On Friday, Dec. 4, he took his wife’s 1960s Ford to visit his mother, who recently had hip surgery, in Southern Oregon.
Hansen, a friend and neighbor of the Fillmans, came along for the ride.
Debbie Fillman said her husband called around 6:30 or 7 p.m. the following night to say he would be home in about an hour.
Around 8:20 p.m. that night, CHP received its first report of the accident. At that time there was only one tire from the car still visible above the surface of the water. By morning, the entire car was submerged more than a foot.
CHP said they recovered a license plate presumed to be from the Fillman car and used it to identify the owner.
Family members were notified later that night.
Tracey Winters of Lamar, Missouri, said her sister-in-law called her at 3:30 a.m. Sunday on Dec. 6 to notify her of Fillman’s accident.
“I just really want to know if they are in the vehicle or down river,” Hansen’s niece, Cheryl Hansen, wrote Monday online.
Rescue officials said early this week they are hopeful the vehicle and its presumed occupants will stay in place until recovery efforts can access them next week.
As of Monday, a survey of the area by Coast Guard helicopters and SAR team members did not find any bodies in the river.
Del Norte County Sheriff Cmdr. Bill Steven said last weekend’s crash is believed to have no connection with the appearance of the body of an unidentified man who washed ashore in Brookings on Tuesday morning.
Winters said she was told by CHP that “there is a 50-50 chance” that Fillman and Hansen’s bodies are still inside the car.
McNamara would not confirm the identity of the presumed drivers, but he said the vehicle is believed to have crashed near a sharp left-hand turn while driving southbound between mile markers 10.30 and 10.60 on U.S. 199.
He recalls only one fatality out of five or six car-in-river collisions near that stretch of the highway in his 15 years with Search and Rescue .
Before his time, said McNamara, he is aware of only one similar instance, many decades ago, of delayed recovery of a submerged vehicle because of water conditions.
According to data from Caltrans, California’s highway department, during the 10-year interval beginning Jan. 1, 2003, there have been 13 injury collisions with 18 injured parties between mile markers 10.30 and and 10.60 on U.S. 199.
Of those 13 collisions, 11 were in passenger vehicles and one each in a pickup or motorcycle.
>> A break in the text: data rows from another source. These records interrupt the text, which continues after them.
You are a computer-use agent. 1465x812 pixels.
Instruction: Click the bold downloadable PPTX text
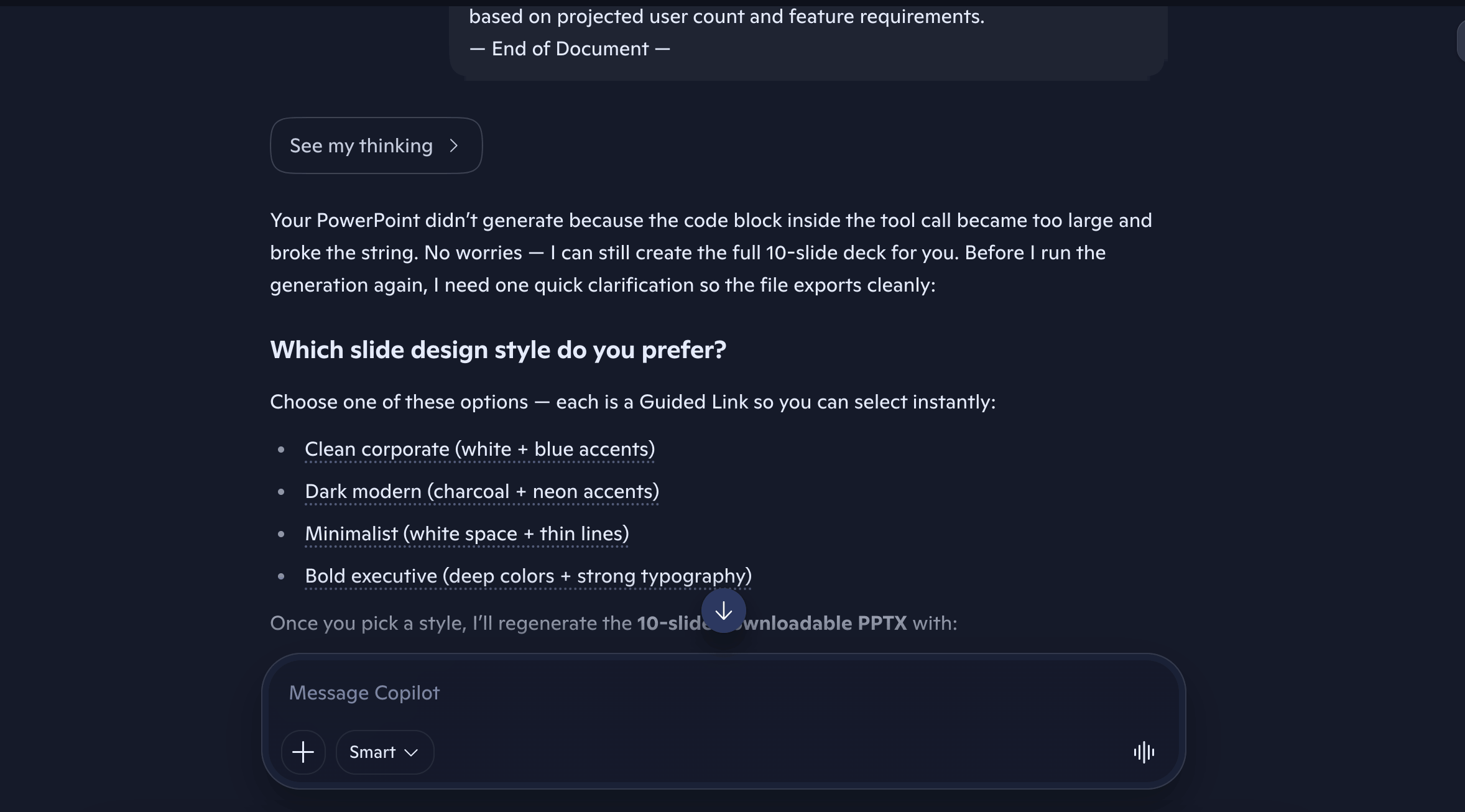(x=821, y=624)
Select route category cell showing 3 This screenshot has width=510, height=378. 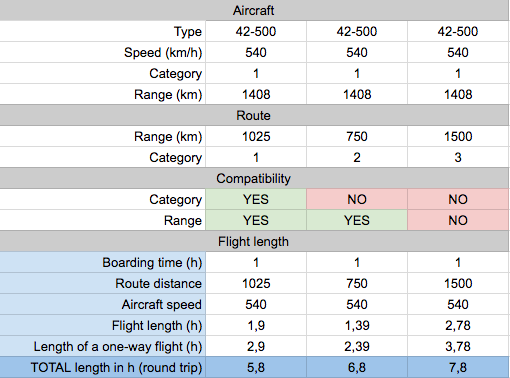click(x=458, y=157)
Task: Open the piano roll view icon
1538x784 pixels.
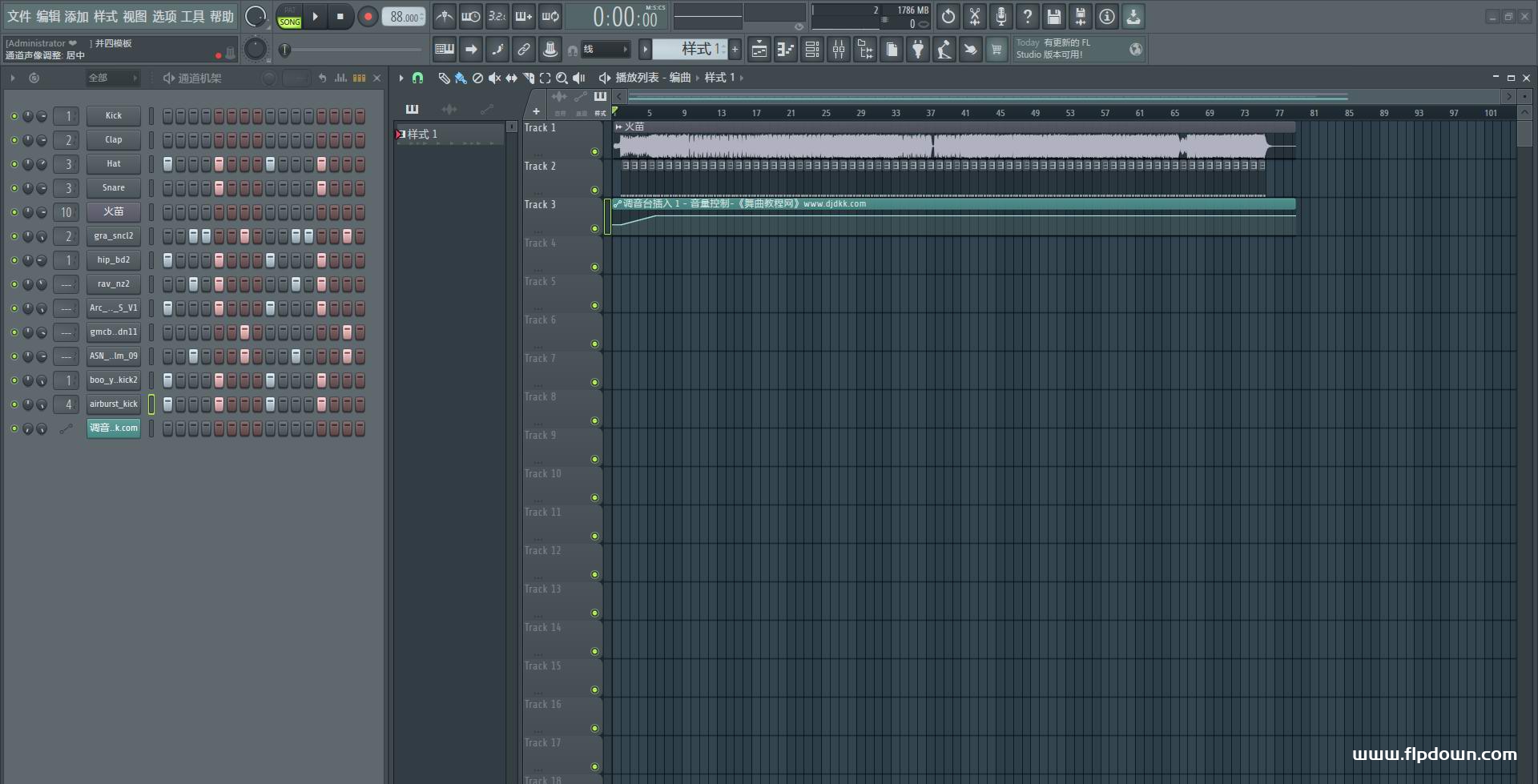Action: point(786,50)
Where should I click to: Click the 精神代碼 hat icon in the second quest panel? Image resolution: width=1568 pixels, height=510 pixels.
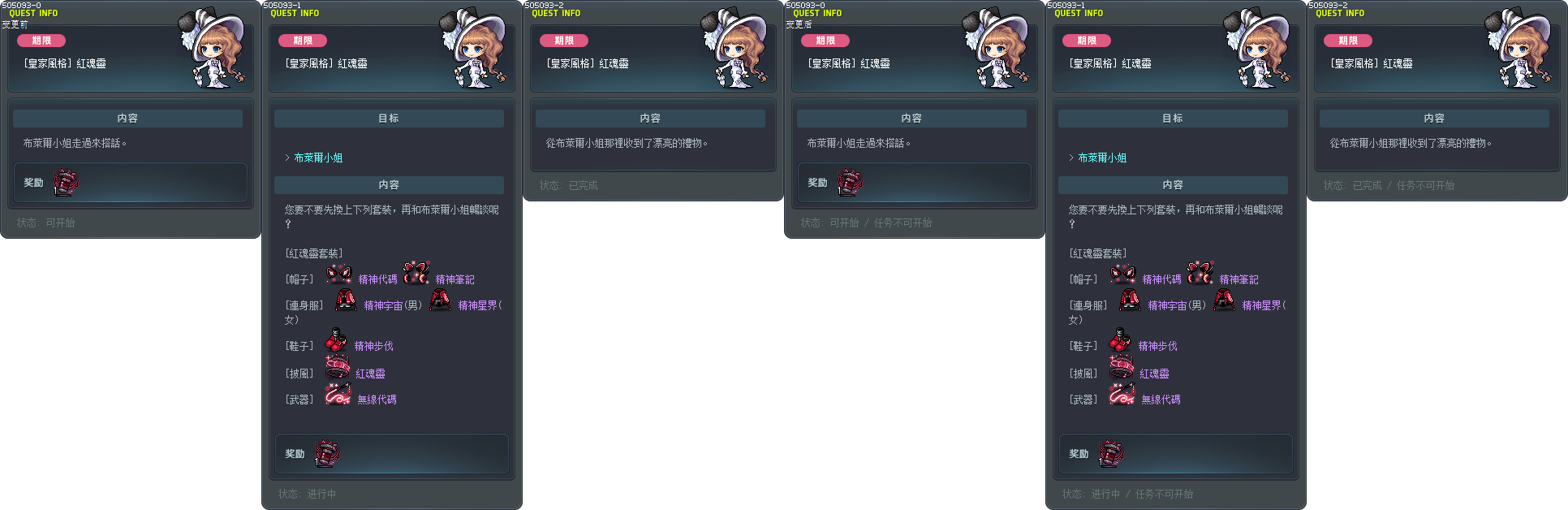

Intoxicated driving was determined to be an influence in 15 percent of those accidents, compared with an average of 10.8 percent for almost 2,000 accidents surveyed districtwide.
CalTrans spokesman Eli Rohl said he did not have information readily available on fatal collisions on that stretch of highway, nor did he have available documentation of accidents subsequent to Jan. 1, 2013.
Rohl said proposed safety measures near those mile markers include a shoulder improvement project and speed advisory signs, although the sharp left-hand curve on the southbound lane already includes a sign advising a 40 mph speed.
Rohl wrote online on Tuesday that the added protection of placing more guardrails near the bare sections of the highway needed to be weighed with potential hazards.
“Guardrail is intended to deflect vehicles — but in this case, where would those vehicles go? There’s a good chance they could bounce back into oncoming traffic, and now this guardrail could be a large part of why otherwise uninvolved motorists were just injured or killed.”
A small roadside memorial was recently put up near the turnout where last weekend’s accident occurred.
Fillman and Hansen are the only brothers of Tracey Winters, of Lamar, Missouri, and Cyndi Bratcher, of Garden City, Idaho, respectively.
“We talked on the phone every night,” Winters said Friday, “I’m telling you, I really miss those phone calls.”